Scottish performance artist (born 1962)

Stephen Wright (born 13 December 1962), better known by his stage name Stevie Starr, is a Scottish performance artist who focuses on professional regurgitation. In his act, he swallows various items, such as coins, lightbulbs, balloons, nails, billiard balls, dry sugar, lighter fluid and goldfish, and then regurgitates them. The implausibility of some of his performances, such as regurgitating a "solved" Rubik's Cube, have resulted in some observers believing that he is an illusionist. Starr has a busy international touring schedule for his solo act.

==Early career==

In 1987, Starr appeared on The Paul Daniels Magic Show, and he appeared in three episodes of The Last Resort with Jonathan Ross. In 1988, Starr appeared on Late Night with David Letterman.

In 1991, Starr appeared on The Howard Stern Show. Starr made a guest appearance on the British TV series The Secret Cabaret, in the third episode of the second series, in 1992. He appeared on Saturday Live in 1996 and Late Show with David Letterman in 1997.

==Got Talent appearances (2010–2019)==

In April 2010, Starr auditioned for the fourth series of Britain's Got Talent. During his audition, he was swallowing numbered coins and a billiard ball and then regurgitating them on demand and in order.

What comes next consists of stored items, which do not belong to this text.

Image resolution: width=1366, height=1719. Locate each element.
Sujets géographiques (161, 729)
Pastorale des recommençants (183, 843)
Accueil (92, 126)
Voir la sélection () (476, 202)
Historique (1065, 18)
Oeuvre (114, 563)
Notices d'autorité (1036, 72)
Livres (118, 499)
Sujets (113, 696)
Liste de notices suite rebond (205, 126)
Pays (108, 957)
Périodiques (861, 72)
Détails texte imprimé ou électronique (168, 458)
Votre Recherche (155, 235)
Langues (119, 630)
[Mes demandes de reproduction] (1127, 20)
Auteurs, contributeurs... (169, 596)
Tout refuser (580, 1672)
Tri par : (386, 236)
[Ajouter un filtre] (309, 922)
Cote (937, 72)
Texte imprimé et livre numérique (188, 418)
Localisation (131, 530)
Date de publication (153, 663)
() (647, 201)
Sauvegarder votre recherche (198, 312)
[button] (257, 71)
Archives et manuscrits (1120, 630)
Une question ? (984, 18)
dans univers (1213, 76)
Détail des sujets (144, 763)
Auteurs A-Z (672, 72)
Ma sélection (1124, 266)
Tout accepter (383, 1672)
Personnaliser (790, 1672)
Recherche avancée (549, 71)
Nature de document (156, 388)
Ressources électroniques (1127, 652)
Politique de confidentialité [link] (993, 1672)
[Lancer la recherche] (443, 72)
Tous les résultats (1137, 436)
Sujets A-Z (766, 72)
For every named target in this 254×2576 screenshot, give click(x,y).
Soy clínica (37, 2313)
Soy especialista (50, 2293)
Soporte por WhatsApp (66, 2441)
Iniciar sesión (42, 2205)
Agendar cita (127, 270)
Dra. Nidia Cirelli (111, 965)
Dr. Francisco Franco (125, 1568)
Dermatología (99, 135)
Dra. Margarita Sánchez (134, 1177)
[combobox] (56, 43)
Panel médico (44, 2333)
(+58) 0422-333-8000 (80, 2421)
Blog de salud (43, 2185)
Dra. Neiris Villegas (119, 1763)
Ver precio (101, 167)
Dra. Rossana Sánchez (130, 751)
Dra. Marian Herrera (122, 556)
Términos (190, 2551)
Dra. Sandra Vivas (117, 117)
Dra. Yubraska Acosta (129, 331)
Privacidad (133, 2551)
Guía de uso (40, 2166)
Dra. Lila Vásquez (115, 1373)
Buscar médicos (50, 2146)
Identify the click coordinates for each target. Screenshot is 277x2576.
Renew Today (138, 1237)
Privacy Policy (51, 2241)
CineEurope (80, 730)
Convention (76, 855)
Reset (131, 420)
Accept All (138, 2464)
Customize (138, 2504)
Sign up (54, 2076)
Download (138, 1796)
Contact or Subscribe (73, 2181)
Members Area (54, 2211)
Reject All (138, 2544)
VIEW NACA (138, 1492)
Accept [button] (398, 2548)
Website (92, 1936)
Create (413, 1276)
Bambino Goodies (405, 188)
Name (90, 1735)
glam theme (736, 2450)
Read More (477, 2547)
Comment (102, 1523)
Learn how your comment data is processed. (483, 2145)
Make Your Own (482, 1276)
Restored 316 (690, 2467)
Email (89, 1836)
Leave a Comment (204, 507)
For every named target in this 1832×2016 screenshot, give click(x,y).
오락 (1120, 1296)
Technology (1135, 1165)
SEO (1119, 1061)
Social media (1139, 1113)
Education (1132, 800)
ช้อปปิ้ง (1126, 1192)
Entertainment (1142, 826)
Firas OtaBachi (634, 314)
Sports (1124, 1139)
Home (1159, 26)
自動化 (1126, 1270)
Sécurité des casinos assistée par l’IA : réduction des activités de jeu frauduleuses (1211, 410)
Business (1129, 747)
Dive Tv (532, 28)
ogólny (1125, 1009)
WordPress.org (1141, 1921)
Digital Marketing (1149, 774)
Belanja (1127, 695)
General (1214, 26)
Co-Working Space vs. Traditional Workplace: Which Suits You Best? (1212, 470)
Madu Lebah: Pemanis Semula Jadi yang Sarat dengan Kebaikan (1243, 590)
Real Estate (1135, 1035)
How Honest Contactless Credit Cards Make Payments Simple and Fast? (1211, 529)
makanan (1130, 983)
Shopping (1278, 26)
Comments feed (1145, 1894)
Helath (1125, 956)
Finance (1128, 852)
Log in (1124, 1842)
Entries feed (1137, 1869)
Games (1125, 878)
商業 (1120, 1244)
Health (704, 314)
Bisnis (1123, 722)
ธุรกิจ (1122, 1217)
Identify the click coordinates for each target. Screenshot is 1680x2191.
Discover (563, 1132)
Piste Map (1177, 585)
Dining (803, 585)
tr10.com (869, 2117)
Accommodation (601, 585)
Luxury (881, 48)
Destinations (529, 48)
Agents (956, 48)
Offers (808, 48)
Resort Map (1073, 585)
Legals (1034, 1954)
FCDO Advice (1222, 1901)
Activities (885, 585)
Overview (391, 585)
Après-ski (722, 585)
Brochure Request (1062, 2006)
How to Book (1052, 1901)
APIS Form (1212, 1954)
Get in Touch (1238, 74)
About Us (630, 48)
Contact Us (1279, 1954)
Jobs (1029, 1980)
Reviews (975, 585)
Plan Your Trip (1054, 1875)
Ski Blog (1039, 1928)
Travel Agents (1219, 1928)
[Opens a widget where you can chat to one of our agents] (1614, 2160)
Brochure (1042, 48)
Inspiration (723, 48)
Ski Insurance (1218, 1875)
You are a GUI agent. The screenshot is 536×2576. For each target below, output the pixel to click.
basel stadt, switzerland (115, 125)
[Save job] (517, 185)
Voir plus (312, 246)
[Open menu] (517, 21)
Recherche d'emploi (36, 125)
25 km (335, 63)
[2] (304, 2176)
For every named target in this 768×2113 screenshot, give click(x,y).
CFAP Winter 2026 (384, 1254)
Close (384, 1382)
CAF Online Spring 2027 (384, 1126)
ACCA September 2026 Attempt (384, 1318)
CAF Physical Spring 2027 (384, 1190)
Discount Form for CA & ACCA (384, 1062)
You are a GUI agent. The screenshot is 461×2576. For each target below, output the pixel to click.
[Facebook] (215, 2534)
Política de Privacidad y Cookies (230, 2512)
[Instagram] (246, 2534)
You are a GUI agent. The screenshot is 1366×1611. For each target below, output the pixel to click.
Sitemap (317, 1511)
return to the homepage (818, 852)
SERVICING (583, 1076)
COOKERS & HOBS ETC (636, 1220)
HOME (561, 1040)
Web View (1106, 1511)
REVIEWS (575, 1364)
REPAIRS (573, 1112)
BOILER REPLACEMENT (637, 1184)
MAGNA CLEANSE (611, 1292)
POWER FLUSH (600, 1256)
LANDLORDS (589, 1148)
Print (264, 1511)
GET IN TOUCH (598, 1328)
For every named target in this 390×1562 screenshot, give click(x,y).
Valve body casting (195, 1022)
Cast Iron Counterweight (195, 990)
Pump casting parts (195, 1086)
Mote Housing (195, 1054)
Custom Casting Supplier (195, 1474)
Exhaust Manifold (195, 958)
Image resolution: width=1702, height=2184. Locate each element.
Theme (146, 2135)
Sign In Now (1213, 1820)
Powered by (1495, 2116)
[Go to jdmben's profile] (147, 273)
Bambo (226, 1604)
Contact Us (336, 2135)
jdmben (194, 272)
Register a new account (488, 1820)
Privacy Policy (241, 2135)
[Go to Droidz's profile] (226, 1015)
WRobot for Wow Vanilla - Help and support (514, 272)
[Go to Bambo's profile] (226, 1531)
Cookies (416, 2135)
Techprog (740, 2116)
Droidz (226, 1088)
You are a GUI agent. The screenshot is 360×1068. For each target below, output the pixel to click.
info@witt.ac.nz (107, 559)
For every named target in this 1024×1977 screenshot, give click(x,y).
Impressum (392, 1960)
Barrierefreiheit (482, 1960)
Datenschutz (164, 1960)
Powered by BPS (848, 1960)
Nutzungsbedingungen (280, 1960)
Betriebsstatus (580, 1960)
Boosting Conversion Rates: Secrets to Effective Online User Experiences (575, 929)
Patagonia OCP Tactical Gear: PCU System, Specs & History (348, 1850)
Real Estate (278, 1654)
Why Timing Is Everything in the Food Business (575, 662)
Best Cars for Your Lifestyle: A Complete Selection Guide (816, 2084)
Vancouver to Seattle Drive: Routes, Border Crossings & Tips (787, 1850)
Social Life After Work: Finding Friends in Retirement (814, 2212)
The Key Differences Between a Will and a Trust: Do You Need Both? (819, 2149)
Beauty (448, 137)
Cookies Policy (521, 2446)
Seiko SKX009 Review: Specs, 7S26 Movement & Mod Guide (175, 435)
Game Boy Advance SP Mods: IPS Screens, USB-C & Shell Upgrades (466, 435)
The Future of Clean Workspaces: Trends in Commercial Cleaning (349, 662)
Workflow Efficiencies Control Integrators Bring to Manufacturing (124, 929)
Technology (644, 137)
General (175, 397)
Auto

He progressed to the semi-finals. In those he swallowed Amanda Holden's engagement ring, followed by a locked padlock and its key. He regurgitated the padlock, which enclosed Holden's ring, followed by the key.

In September 2010, Starr performed on the 4th season of the German version of this show, Das Supertalent. He placed third in the semi-finals and advanced to the final. He finished in 7th place. Starr re-auditioned in 2018 in the hope of beating his previous position in 2010. He subsequently won the show later that year.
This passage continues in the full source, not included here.